Review: Google’s Pixel 3 has looks and smarts but isn't the best for biz

The new Pixel 3 smartphones have the expected top-shelf hardware and cool photography features, but there are better choices for enterprise use.

google pixel 3 and 3xl all colors

It’s going much too far to say that flagship Android smartphones have all become the same, but the differences between their hardware have become pretty narrow. Qualcomm Snapdragon chipset, OLED screen, Gorilla Glass — if you were buying strictly off a spec sheet, it’s become fairly difficult to make a mistake if you’re picking from among the top four or five phones or vendors.

As nice as Google’s Pixel 3 and 3XL are, though, you’d be hard pressed to make the case for them as ideal machines for the enterprise.

Oh, they’re pretty enough — glass-encased, with big OLED screens. And they’re certainly capable, with top-end components (great screen, responsive feel, and long-lasting battery) and AI features that enhance an already excellent camera. Definitely crave-worthy and worth showing off to your colleagues, who’ll be envious until the next shiny thing comes along.

google pixel 3 and 3xl all colors Google

But if you take a tough look at them, there’s nothing about the Pixel 3s that make them any better suited for business use than most other phones. If you’re buying purely for business, there simply are better choices and better values. Samsung’s Galaxy S and Note phones, for instance, have the Dex feature, which can turn the phones into brains driving Android desktop computers. And the BlackBerry KEY2 phone is a writing and text editing monster.

With the Pixel 3s, on the other hand, the much-touted new AI features went mostly into photo processing, which allows you to adjust depth of field after the fact, and which can help you pick a good frame even if you just miss the right exposure. That said, the AI also may help with Lens, Google’s AR app that can do things like translate signs in real time, which could come in handy for travelers.

Another AI feature, which we were unable to test, is the ability to not only screen possible spam phone calls, but show live transcripts of automated conversations and let you reject the ones you don’t want. But if you have last year’s Pixel 2, you’ll get that feature sometime later this fall.

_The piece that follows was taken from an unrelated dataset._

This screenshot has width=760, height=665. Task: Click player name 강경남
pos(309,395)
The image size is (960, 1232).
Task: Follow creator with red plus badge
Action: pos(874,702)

Speaking of timing, Pixel 3s are available for pre-order on Google’s site and from Verizon Wireless. Early orders are reportedly already shipping from Google, though there may be the usual launch delays. Verizon is promising delivery by Halloween.

Purity test

Pixel fans talk about the Android running on their phones as “pure Android,” an argument I understand, though not one I agree with. Yes, this is hardware from Google running software from Google with a promise of prompt updates directly from Google, with no carrier or manufacturer running interference.

But the Pixel UI is not the Android you’re used to, even Android 9. There’s no familiar Back/Home/Menu button on the bottom of the screen. A Back button will sometimes pop up, but it’s not permanent, and the Home button is a rounded rectangle that also brings up the Google Assistant if you hold it. Want to see other open apps? Swipe up from the bottom and then swipe left and right. (Holy iOS!) To see the app drawer, swipe up from the bottom twice.

Android, yes. Pure Android? Maybe not so much.

But is the Pixel’s take on Android good for business users? It’s a wash. Although the Pixel UI does take some getting used to, it’s easier to adapt to than it is, say, to move from an iPhone with a home button to a newer iPhone without. But many business users might prefer not to waste time learning a new UI and gestures at all.

On the other hand, the promise of security that comes with prompt Android version updates is important to keep in mind. That’s something you’ll get with Google’s phones and no others.

It is, frankly, hard to recommend against the Pixel 3s. They’re great phones. It’s just that they’re great in ways that are irrelevant to business use. When you’re buying a phone primarily as a business tool, look at what you need, not what’s the hottest thing, and think about the latest Samsung Galaxy and BlackBerry offerings.